Toulouse et Clermont ont réussi à déjouer les probabilités et se retrouveront donc au Stade de France samedi soir pour se disputer le Bouclier de Brennus. Sans trop forcer leur talent, et bien aidé par leur banc, plus frais et plus étoffé que celui des Rochelais et des Lyonnais, le Stade toulousain et l’ASM Clermont-Auvergne ont dominé des adversaires qui ne seront jamais vraiment parvenus à les faire douter.

Sur le papier, cette finale est la plus alléchante qui soit, et pas seulement parce qu’elle opposera les deux équipes les mieux classées à l’issue de la saison régulière. Par leurs ambitions offensives, par leur volonté de ne pas réduire le rugby à une série de chocs frontaux, Toulouse et Clermont composent l’affiche de rêve d’un championnat au jeu trop souvent restrictif dont, il est vrai, on a vu des prémices d’évolution plutôt positives depuis quelques mois.

Pourtant, il faut se garder de tout excès d’enthousiasme. Les exemples abondent en effet de finales qui devaient constituer l’acmé du beau jeu et qui ont donné lieu à des purges indigestes.

Qu’on se souvienne aussi des succès toulousains de ce dernier quart de siècle, quand le parangon du jeu de main se transforma plus souvent qu’à son tour en chantre du rugby réduit à sa plus simple expression, celle du lénifiant (mais efficace) triptyque « conquête – occupation – réalisme », avec l’essentiel des points inscrits sur des coups de pied de pénalité et des essais souvent de rapine.

Clermont a certes moins souvent transigé sur ses principes mais, si l’on dresse son ratio de victoire en finale, pas forcément pour son plus grand bénéfice. A l’instar de son concurrent toulousain, le club auvergnat a obtenu ses succès en pratiquant un rugby moins chatoyant qu’à l’accoutumé.

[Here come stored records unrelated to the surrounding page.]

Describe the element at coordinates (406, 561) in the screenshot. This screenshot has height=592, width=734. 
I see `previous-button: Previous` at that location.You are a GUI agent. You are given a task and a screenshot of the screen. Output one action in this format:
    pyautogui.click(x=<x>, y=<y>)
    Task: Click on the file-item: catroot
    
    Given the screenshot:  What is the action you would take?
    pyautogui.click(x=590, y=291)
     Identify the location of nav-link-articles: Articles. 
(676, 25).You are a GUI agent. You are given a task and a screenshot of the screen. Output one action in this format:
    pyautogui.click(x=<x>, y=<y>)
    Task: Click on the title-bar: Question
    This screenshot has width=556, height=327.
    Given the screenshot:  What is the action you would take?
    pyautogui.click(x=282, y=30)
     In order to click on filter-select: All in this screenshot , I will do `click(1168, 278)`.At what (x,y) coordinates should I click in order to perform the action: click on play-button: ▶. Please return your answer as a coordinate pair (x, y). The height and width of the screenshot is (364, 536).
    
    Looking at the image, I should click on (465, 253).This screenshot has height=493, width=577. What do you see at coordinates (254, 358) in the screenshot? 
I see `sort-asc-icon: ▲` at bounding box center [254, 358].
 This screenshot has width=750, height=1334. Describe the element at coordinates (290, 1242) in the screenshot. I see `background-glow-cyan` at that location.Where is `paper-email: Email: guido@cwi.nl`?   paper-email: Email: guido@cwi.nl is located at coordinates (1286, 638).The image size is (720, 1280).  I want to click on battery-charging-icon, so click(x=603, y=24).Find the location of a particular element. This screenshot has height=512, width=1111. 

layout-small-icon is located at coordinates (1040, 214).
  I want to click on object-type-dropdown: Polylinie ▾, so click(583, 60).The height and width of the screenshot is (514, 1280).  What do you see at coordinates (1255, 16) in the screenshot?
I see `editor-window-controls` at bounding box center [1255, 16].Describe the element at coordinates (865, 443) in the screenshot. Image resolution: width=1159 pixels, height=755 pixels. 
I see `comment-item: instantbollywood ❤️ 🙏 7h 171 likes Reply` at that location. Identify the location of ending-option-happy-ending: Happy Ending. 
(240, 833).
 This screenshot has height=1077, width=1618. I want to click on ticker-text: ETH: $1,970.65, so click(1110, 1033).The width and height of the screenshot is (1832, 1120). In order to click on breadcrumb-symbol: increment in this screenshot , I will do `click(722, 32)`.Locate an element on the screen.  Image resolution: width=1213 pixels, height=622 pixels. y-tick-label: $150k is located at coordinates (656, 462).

Est-ce à dire qu’une fois de plus l’enjeu va tuer le jeu ? Il reste des motifs d’espérer. En premier lieu parce qu’en demi-finales, les deux clubs n’ont pas bouleversé leur façon de jouer, persévérant dans la recherche des intervalles et des solutions au large. Ensuite, parce leur profondeur de banc les autorisent à nourrir ces ambitions de mouvement très exigeantes pour les organismes. Enfin parce que malgré une saison à rallonge, leurs joueurs paraissent disposer d’encore un peu de fraîcheur tant mentale que physique. Le fait de ne pas disputer les barrages les y aura aidés.

Importants, ces facteurs ne seront sans doute pas les plus déterminants : la clé de la réussite – et du spectacle – sera trouvera sans doute dans la capacité des deux équipes à dynamiser leurs rucks offensifs et organiser le désordre dans la défense adverse au profit d’une cavalerie très à l’aise dans l’art du contre. Or ces deux équipes, si elles sont les plus prolifiques en attaques, font également partie des formations les plus hermétiques du championnat.

Ne nous y trompons donc pas. C’est d’abord en conquête que la finale se jouera. Et que le jeu trouvera, ou non, à s’épanouir.